The problem: In the water-retention article below, condense the paragraph that begins "Salt: with salt, it depends" into two sentences, keeping its main facts.

Document text:
━━━

Why You Retrain Water.

drtbear1967

Musclechemistry Board Certified Member
When you’re “retaining water,” what that actually means is that extra water is hanging around in the tissue between your cells. There are all kinds of reasons why this could possibly happen…

Diet: Carbohydrates and Salt

Carbohydrates and salt both cause water retention. This is why some people wake up the day after a non-Paleo meal and find that the scale has gone up 5 pounds. It is not 5 pounds of fat – that’s biologically impossible. But non-Paleo food is generally more carb-dense and saltier than Paleo food, and when you add the weight of that food in your stomach to the weight of retained water thanks to the extra carbs and salt, the total could very well be 5 pounds.

Want some numbers? Let’s start with the carbs. Every 1 gram of carbohydrate requires 3-4 grams of water to process and store it. To translate that into more familiar language, say you eat 1 medium Russet potato. You’ll be eating 37 grams of carbohydrate, which would require 111-148 grams of water. That’s 4-5 ounces, just under half a pound. On a moderate-carb diet, the average person will be retaining around 1.5 pounds of water weight just from carbs on a regular basis. If you go on a fast or simply stop eating all carbohydrates, you’ll lose that 1.5 pounds immediately.

You did not gain 5 pounds of fat from one unhealthy meal. But you may have gained 5 pounds of water.

Now imagine that you had a non-Paleo meal and ate a big plate of pasta (say, 3 cups of cooked pasta, which is normal for a place like Olive Garden) and a slice of chocolate cake for dessert. That’s 129 grams of carbs for the pasta, and around 72 grams for the cake – 201 grams of carbohydrate in total, which requires 603-804 grams of water. You just gained an extra 1.3-1.7 pounds of water weight from the carbohydrates in one meal, but that doesn’t mean you gained any fat. It’ll be gone in a few days.

Salt: with salt, it depends on how much you’re used to eating. Water retention from salt is driven by deviations from your “normal,” more than the absolute amount of salt consumed. In this study, men were put on four different diets; low-salt, normal-salt, high-salt, and then low-salt again. The men gained about 1 kilogram (2.2 pounds) from the low-salt to the normal-salt week, and an additional 0.5 kilogram (1.1 pounds) from normal-salt to high-salt.

Unfortunately, the study didn’t look at a single high-salt meal in the context of a low-normal salt diet, which is a more typical situation for people trying to lose weight, but it’s clear that healthy men can gain at least 2-3 pounds of water from increasing salt intake from low to high levels. For healthy women, the number is probably a little bit lower, just because women are smaller in general and have less tissue space to store the water in.

In any case, when you add up the carb weight and the water weight, plus the weight of an unusual amount of food in your stomach, you could easily “gain” 5 pounds from one meal without gaining any fat.
Sex Hormones (Especially for Women)

For women, the water-retention picture gets even more complicated. Most women know intuitively that they retain water at certain points in their cycle. In general (bearing in mind that everyone is different), 92% of women experience some water retention in week before their period starts. The amount of weight gained varies widely, but it’s typically around 5-10 pounds. Once menstrual bleeding actually begins, the water weight drops off again (although this isn’t always immediately obvious since many women feel bloated or uncomfortable from cramps, so the feeling of “puffiness” can persist).

━━━

Provided data:
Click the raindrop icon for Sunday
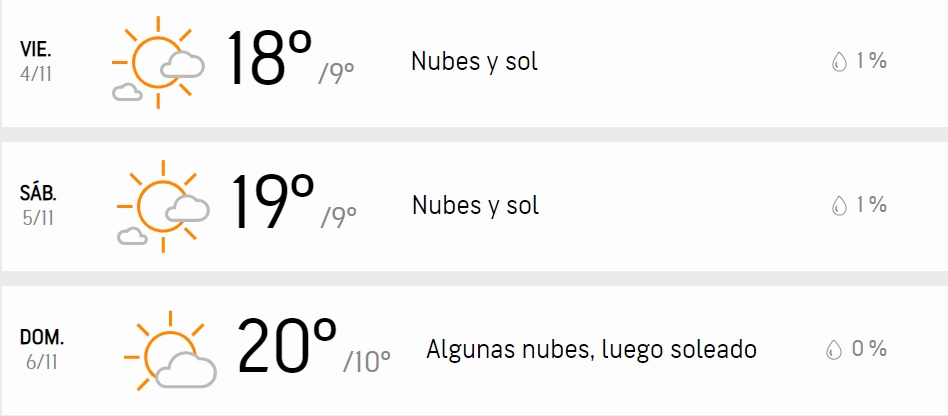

━━━

Solved exercise: Water retention from salt depends more on departures from your usual intake than on the absolute amount eaten. In a study where men followed low-salt, normal-salt, high-salt, and then low-salt diets, they gained about 1 kilogram (2.2 pounds) moving from low to normal salt and another 0.5 kilogram (1.1 pounds) moving from normal to high salt.